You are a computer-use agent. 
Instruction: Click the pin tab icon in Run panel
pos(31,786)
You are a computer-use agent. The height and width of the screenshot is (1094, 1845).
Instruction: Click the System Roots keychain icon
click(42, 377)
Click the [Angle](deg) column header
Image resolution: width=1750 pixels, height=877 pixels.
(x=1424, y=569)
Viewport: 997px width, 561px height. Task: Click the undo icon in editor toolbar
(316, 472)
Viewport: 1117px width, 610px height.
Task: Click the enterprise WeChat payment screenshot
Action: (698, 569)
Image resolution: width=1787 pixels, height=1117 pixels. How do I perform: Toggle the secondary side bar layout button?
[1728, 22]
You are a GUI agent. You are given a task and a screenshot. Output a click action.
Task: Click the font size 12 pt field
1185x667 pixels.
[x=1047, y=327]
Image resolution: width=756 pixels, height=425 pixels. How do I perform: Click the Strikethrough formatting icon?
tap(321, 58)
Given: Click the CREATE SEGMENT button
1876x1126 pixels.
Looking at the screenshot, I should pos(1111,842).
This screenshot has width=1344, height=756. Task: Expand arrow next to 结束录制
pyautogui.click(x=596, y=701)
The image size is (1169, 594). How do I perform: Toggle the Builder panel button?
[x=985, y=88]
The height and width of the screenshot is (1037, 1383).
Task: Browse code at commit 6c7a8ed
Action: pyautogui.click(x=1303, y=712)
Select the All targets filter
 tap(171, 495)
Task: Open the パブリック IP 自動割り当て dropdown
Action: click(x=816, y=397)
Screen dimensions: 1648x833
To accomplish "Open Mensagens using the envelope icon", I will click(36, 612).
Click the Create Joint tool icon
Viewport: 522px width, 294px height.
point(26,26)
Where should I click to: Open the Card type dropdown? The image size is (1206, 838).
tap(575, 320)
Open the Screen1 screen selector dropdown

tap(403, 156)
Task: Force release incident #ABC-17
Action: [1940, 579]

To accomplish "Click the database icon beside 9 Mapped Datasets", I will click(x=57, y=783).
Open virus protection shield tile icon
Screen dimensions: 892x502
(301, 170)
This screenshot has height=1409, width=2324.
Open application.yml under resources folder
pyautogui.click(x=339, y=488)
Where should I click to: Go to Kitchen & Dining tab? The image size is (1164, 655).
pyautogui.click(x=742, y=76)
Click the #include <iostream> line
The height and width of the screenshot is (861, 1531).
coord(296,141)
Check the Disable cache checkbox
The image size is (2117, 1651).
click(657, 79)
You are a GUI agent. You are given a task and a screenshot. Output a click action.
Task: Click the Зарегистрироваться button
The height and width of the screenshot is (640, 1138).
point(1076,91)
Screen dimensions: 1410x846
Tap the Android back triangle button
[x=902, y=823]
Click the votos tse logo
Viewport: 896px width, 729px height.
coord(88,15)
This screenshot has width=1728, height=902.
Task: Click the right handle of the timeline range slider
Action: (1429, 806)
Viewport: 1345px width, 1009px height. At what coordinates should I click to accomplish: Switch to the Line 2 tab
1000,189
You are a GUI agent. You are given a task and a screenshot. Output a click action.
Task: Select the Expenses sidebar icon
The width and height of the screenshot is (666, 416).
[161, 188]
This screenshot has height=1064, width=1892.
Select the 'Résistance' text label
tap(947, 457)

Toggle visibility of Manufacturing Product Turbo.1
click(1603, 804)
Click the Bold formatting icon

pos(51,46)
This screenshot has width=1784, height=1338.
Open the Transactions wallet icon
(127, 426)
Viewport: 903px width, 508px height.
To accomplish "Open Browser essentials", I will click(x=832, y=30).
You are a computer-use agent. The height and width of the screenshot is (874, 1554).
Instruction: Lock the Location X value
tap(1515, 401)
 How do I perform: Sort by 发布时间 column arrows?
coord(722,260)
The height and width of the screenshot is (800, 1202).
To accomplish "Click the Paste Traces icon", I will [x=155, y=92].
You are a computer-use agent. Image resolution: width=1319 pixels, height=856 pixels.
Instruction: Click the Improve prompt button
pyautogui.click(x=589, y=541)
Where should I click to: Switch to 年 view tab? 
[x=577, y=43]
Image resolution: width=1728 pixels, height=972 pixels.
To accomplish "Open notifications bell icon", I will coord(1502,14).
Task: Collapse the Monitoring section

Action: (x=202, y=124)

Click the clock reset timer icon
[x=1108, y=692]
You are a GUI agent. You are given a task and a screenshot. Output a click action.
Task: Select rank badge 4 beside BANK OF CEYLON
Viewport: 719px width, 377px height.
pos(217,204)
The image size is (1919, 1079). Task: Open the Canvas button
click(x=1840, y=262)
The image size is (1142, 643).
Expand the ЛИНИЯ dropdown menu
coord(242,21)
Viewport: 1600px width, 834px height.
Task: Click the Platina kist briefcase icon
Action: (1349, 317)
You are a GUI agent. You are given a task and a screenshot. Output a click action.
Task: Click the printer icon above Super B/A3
◆ ◆ ◆ ◆
- **Problem to solve**:
Output all of the data exactly.

- **Answer**:
You are a computer-use agent. 
Instruction: Click the pin tab icon in Run panel
pos(31,786)
You are a computer-use agent. The height and width of the screenshot is (1094, 1845).
Instruction: Click the System Roots keychain icon
click(42, 377)
Click the [Angle](deg) column header
Image resolution: width=1750 pixels, height=877 pixels.
(x=1424, y=569)
Viewport: 997px width, 561px height. Task: Click the undo icon in editor toolbar
(316, 472)
Viewport: 1117px width, 610px height.
Task: Click the enterprise WeChat payment screenshot
Action: (698, 569)
Image resolution: width=1787 pixels, height=1117 pixels. How do I perform: Toggle the secondary side bar layout button?
[1728, 22]
You are a GUI agent. You are given a task and a screenshot. Output a click action.
Task: Click the font size 12 pt field
1185x667 pixels.
[x=1047, y=327]
Image resolution: width=756 pixels, height=425 pixels. How do I perform: Click the Strikethrough formatting icon?
tap(321, 58)
Given: Click the CREATE SEGMENT button
1876x1126 pixels.
Looking at the screenshot, I should pos(1111,842).
This screenshot has width=1344, height=756. Task: Expand arrow next to 结束录制
pyautogui.click(x=596, y=701)
The image size is (1169, 594). How do I perform: Toggle the Builder panel button?
[x=985, y=88]
The height and width of the screenshot is (1037, 1383).
Task: Browse code at commit 6c7a8ed
Action: pyautogui.click(x=1303, y=712)
Select the All targets filter
 tap(171, 495)
Task: Open the パブリック IP 自動割り当て dropdown
Action: click(x=816, y=397)
Screen dimensions: 1648x833
To accomplish "Open Mensagens using the envelope icon", I will click(36, 612).
Click the Create Joint tool icon
Viewport: 522px width, 294px height.
point(26,26)
Where should I click to: Open the Card type dropdown? The image size is (1206, 838).
tap(575, 320)
Open the Screen1 screen selector dropdown

tap(403, 156)
Task: Force release incident #ABC-17
Action: [1940, 579]

To accomplish "Click the database icon beside 9 Mapped Datasets", I will click(x=57, y=783).
Open virus protection shield tile icon
Screen dimensions: 892x502
(301, 170)
This screenshot has height=1409, width=2324.
Open application.yml under resources folder
pyautogui.click(x=339, y=488)
Where should I click to: Go to Kitchen & Dining tab? The image size is (1164, 655).
pyautogui.click(x=742, y=76)
Click the #include <iostream> line
The height and width of the screenshot is (861, 1531).
coord(296,141)
Check the Disable cache checkbox
The image size is (2117, 1651).
click(657, 79)
You are a GUI agent. You are given a task and a screenshot. Output a click action.
Task: Click the Зарегистрироваться button
The height and width of the screenshot is (640, 1138).
point(1076,91)
Screen dimensions: 1410x846
Tap the Android back triangle button
[x=902, y=823]
Click the votos tse logo
Viewport: 896px width, 729px height.
coord(88,15)
This screenshot has width=1728, height=902.
Task: Click the right handle of the timeline range slider
Action: (1429, 806)
Viewport: 1345px width, 1009px height. At what coordinates should I click to accomplish: Switch to the Line 2 tab
1000,189
You are a GUI agent. You are given a task and a screenshot. Output a click action.
Task: Select the Expenses sidebar icon
The width and height of the screenshot is (666, 416).
[161, 188]
This screenshot has height=1064, width=1892.
Select the 'Résistance' text label
tap(947, 457)

Toggle visibility of Manufacturing Product Turbo.1
click(1603, 804)
Click the Bold formatting icon

pos(51,46)
This screenshot has width=1784, height=1338.
Open the Transactions wallet icon
(127, 426)
Viewport: 903px width, 508px height.
To accomplish "Open Browser essentials", I will click(x=832, y=30).
You are a computer-use agent. The height and width of the screenshot is (874, 1554).
Instruction: Lock the Location X value
tap(1515, 401)
 How do I perform: Sort by 发布时间 column arrows?
coord(722,260)
The height and width of the screenshot is (800, 1202).
To accomplish "Click the Paste Traces icon", I will [x=155, y=92].
You are a computer-use agent. Image resolution: width=1319 pixels, height=856 pixels.
Instruction: Click the Improve prompt button
pyautogui.click(x=589, y=541)
Where should I click to: Switch to 年 view tab? 
[x=577, y=43]
Image resolution: width=1728 pixels, height=972 pixels.
To accomplish "Open notifications bell icon", I will coord(1502,14).
Task: Collapse the Monitoring section

Action: (x=202, y=124)

Click the clock reset timer icon
[x=1108, y=692]
You are a GUI agent. You are given a task and a screenshot. Output a click action.
Task: Select rank badge 4 beside BANK OF CEYLON
Viewport: 719px width, 377px height.
pos(217,204)
The image size is (1919, 1079). Task: Open the Canvas button
click(x=1840, y=262)
The image size is (1142, 643).
Expand the ЛИНИЯ dropdown menu
coord(242,21)
Viewport: 1600px width, 834px height.
Task: Click the Platina kist briefcase icon
Action: (1349, 317)
You are a GUI agent. You are given a task and a screenshot. Output a click action.
Task: Click the printer icon above Super B/A3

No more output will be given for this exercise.